▶ [PROBLEM TO SOLVE] The answer is an exact copy of the lines from the one with "Open the hamburger navigation menu" to the end of the listing below, pictures left out.
* * * * * * *
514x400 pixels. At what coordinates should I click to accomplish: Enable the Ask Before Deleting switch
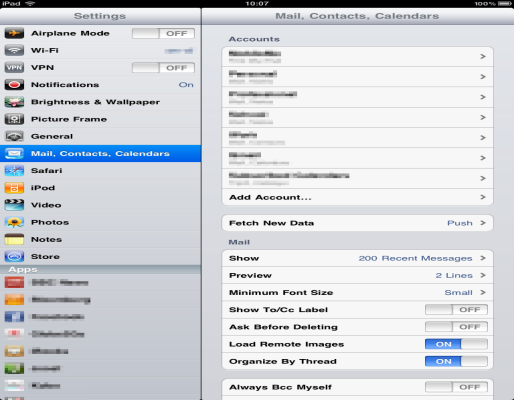(456, 327)
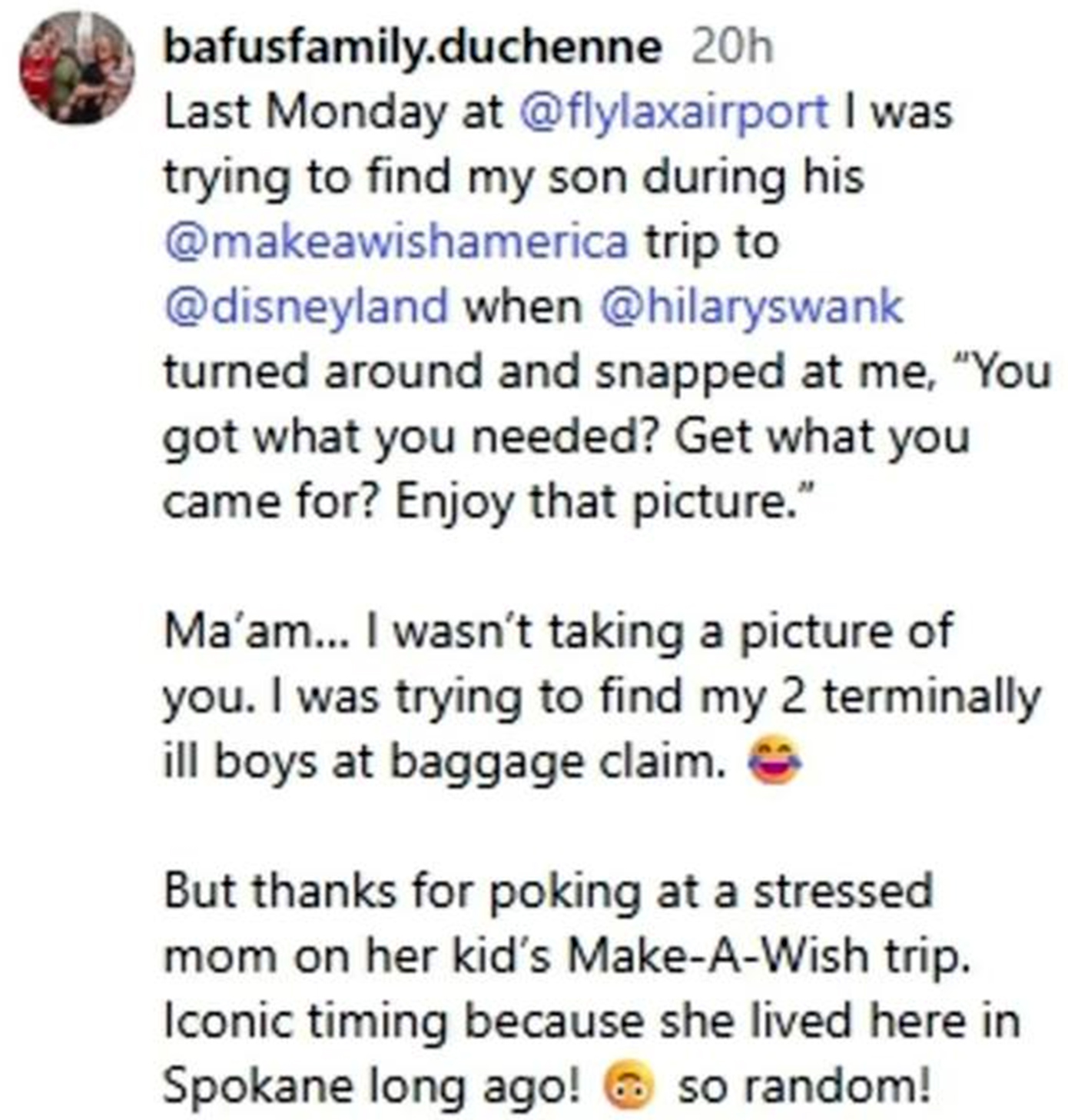Click the words "Last Monday at"
The height and width of the screenshot is (1120, 1068).
(x=333, y=112)

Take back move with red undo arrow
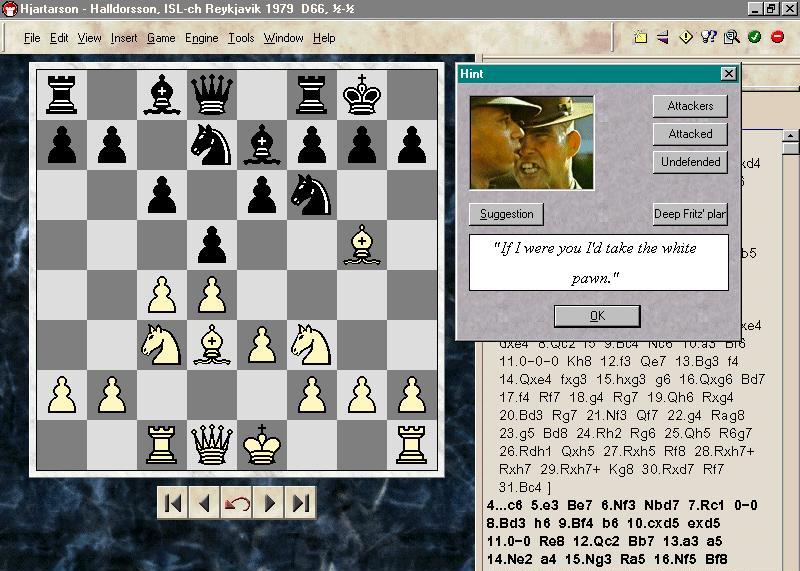[237, 502]
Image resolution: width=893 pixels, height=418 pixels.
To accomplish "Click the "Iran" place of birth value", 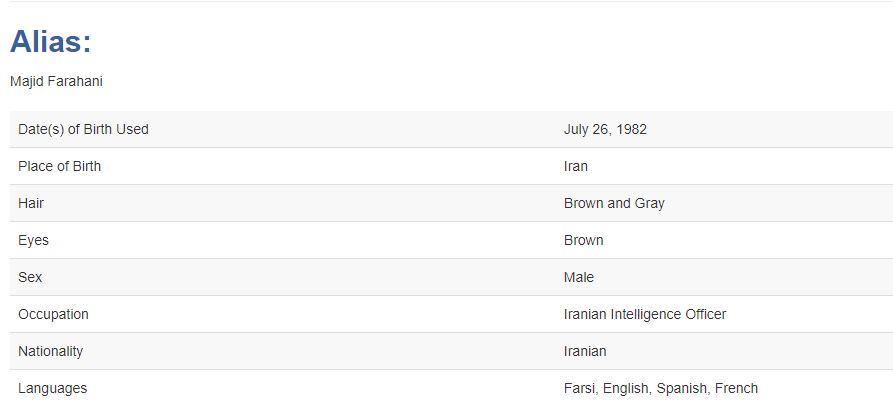I will pos(576,166).
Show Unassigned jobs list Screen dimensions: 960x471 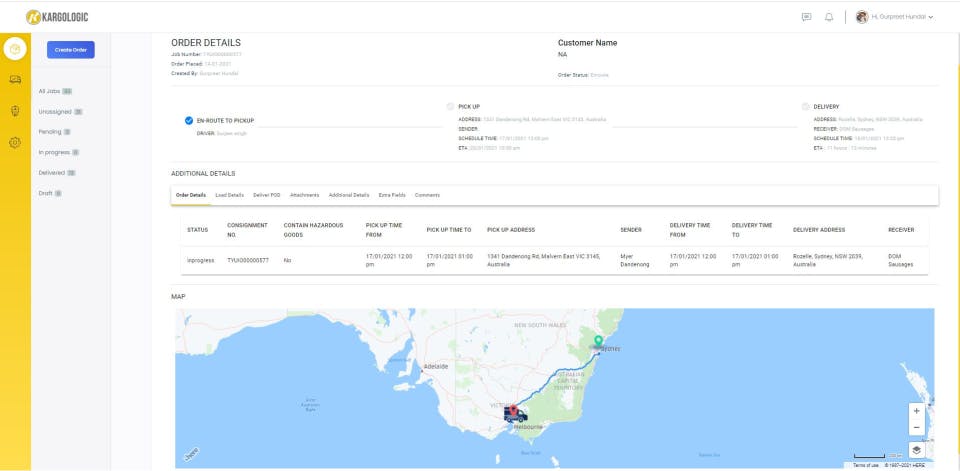pos(60,111)
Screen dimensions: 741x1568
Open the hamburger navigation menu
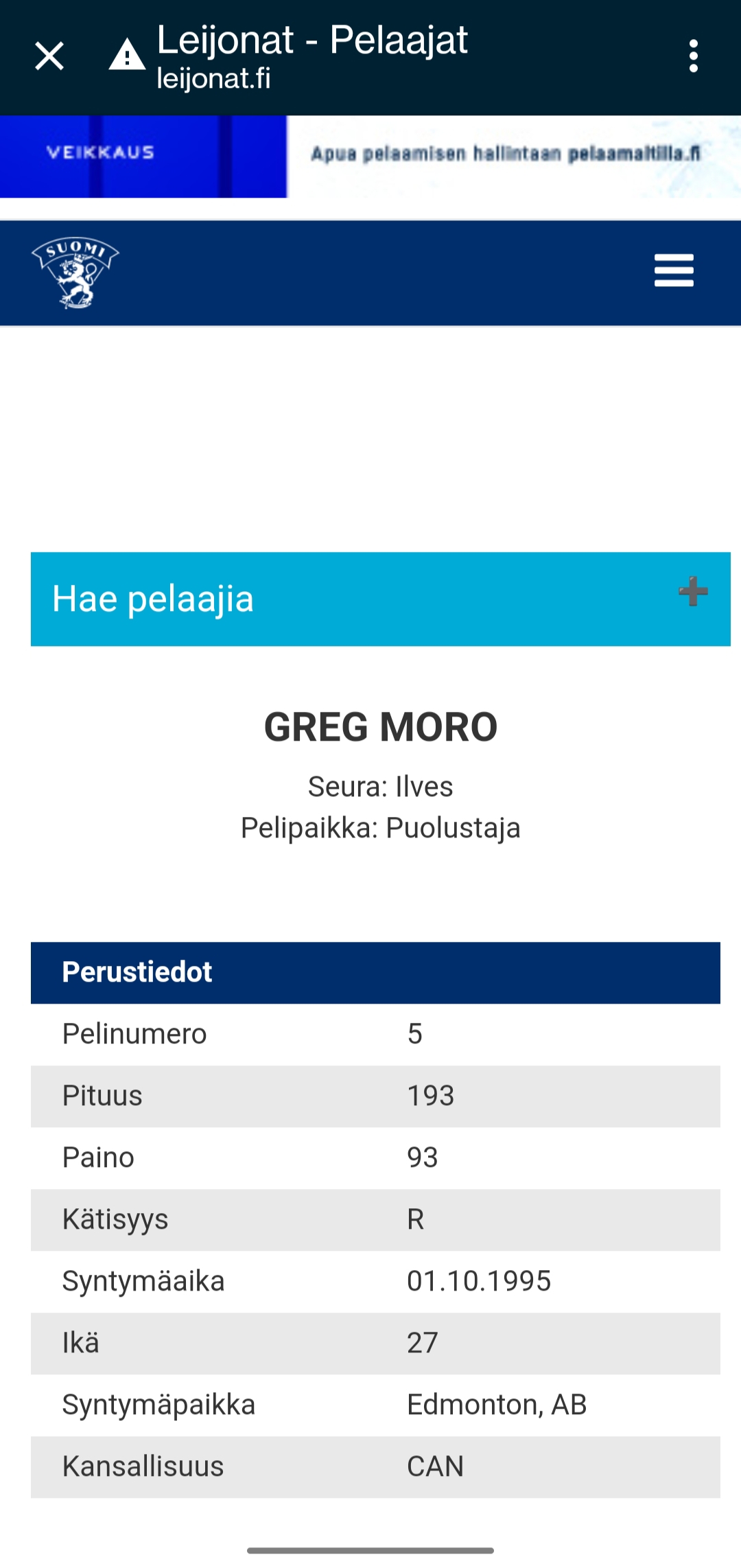pyautogui.click(x=674, y=270)
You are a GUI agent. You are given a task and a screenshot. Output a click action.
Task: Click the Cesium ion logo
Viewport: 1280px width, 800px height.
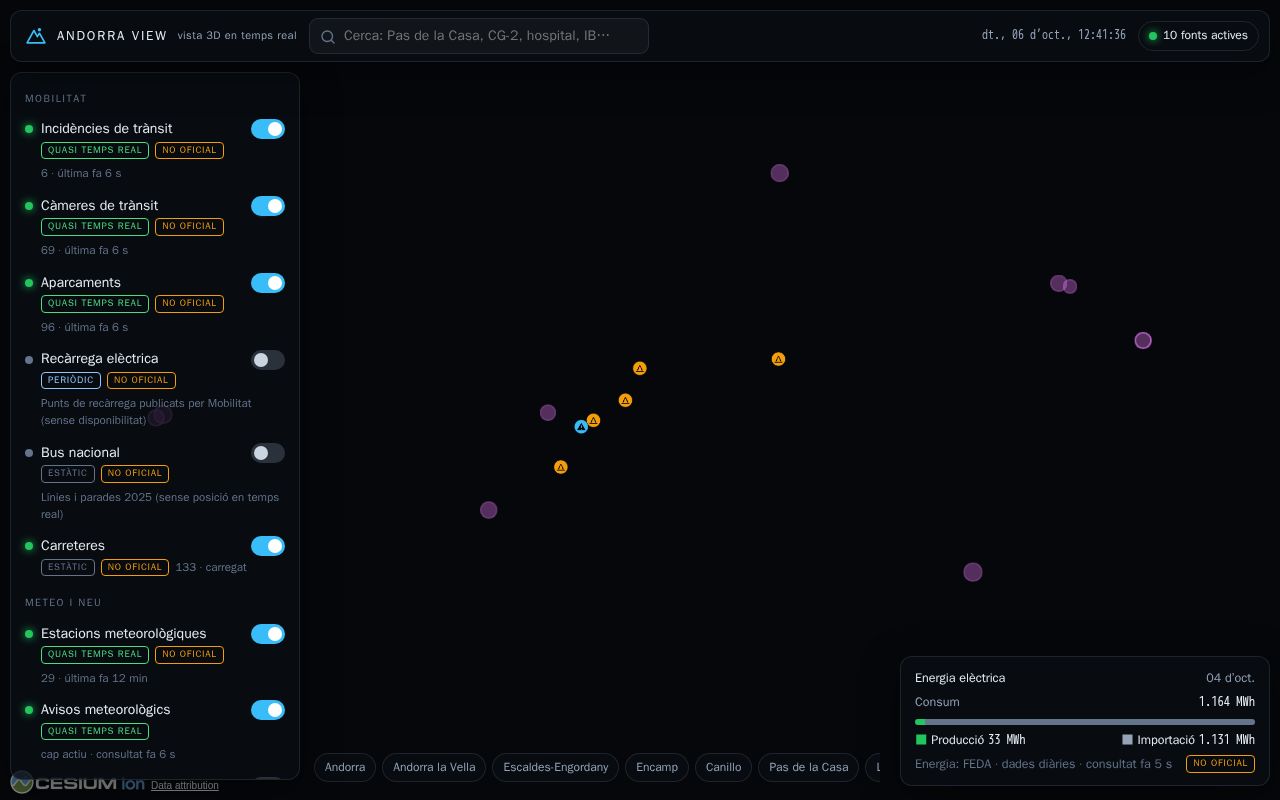(x=78, y=783)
* * * * * * *
▶ [YOUR RESPONSE]
Open the hamburger navigation menu
pyautogui.click(x=674, y=270)
You are a GUI agent. You are given a task and a screenshot. Output a click action.
Task: Click the Cesium ion logo
Viewport: 1280px width, 800px height.
(x=78, y=783)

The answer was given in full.